▶ _Exercise goal_
This exercise calls for the line with "You are a computer-use", the line with "Instruction: Click the", and all lines between them in the material below, output exactly and with no other lines.

▶ _Records for this exercise_
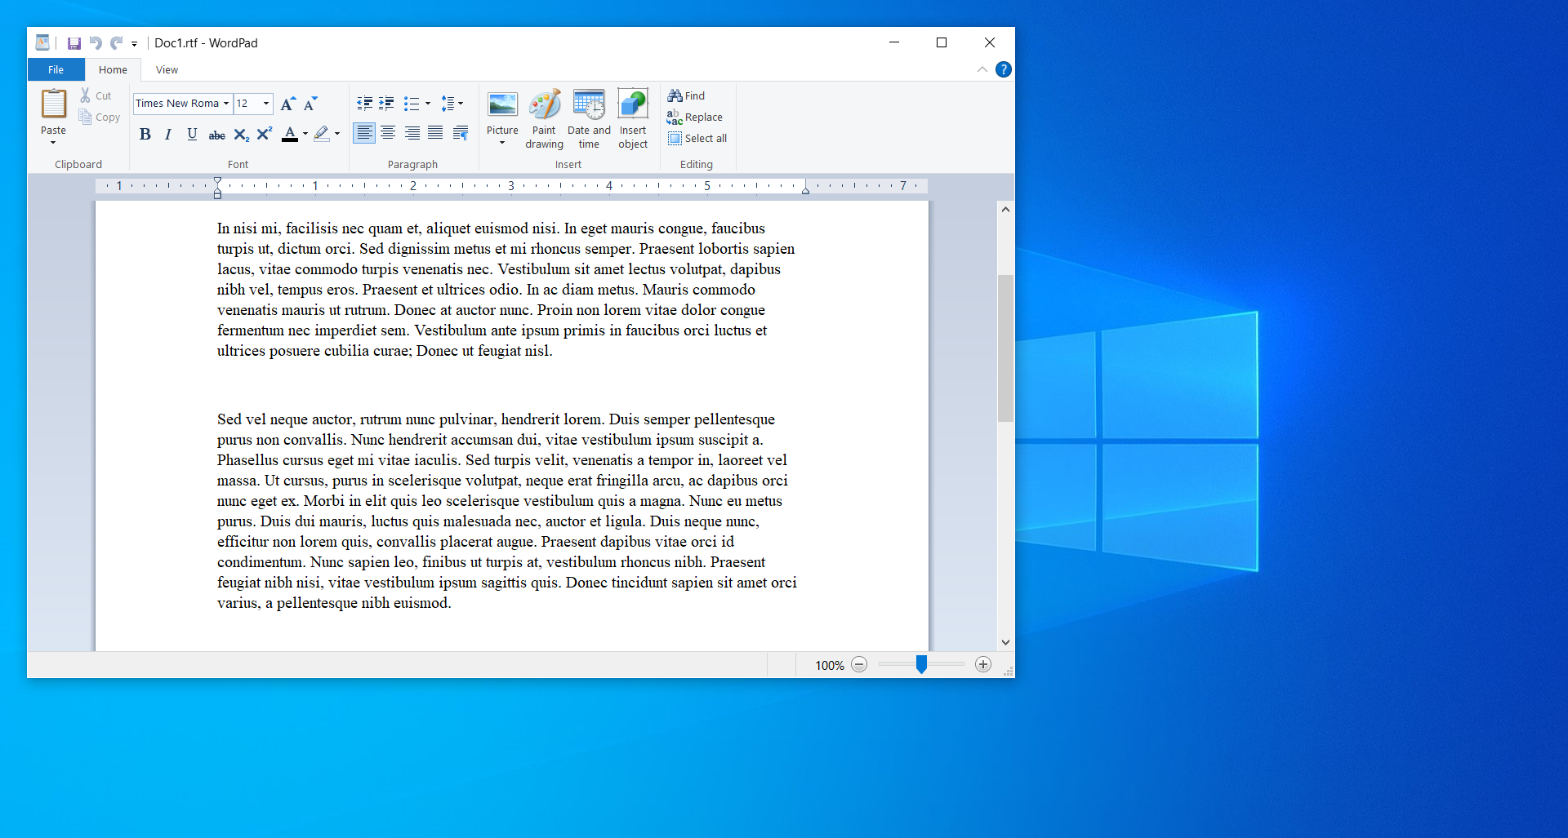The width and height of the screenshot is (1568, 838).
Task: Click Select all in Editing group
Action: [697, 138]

--

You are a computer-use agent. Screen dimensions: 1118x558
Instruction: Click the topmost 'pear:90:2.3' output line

▶ _Result for this exercise_
You are a computer-use agent. Screen dimensions: 1118x558
Instruction: Click the topmost 'pear:90:2.3' output line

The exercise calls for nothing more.